[INPUT — start]

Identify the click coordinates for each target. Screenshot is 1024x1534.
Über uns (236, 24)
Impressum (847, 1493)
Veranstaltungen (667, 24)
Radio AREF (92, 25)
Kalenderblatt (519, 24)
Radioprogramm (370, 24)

[INPUT — finish]

*PROBLEM STATEMENT*. Write out only those lines that fall between the one containing "Veranstaltungen (667, 24)" and the end of the entries, the first and last included, exactly as they read.

*ANSWER BOX*.
Veranstaltungen (667, 24)
Radio AREF (92, 25)
Kalenderblatt (519, 24)
Radioprogramm (370, 24)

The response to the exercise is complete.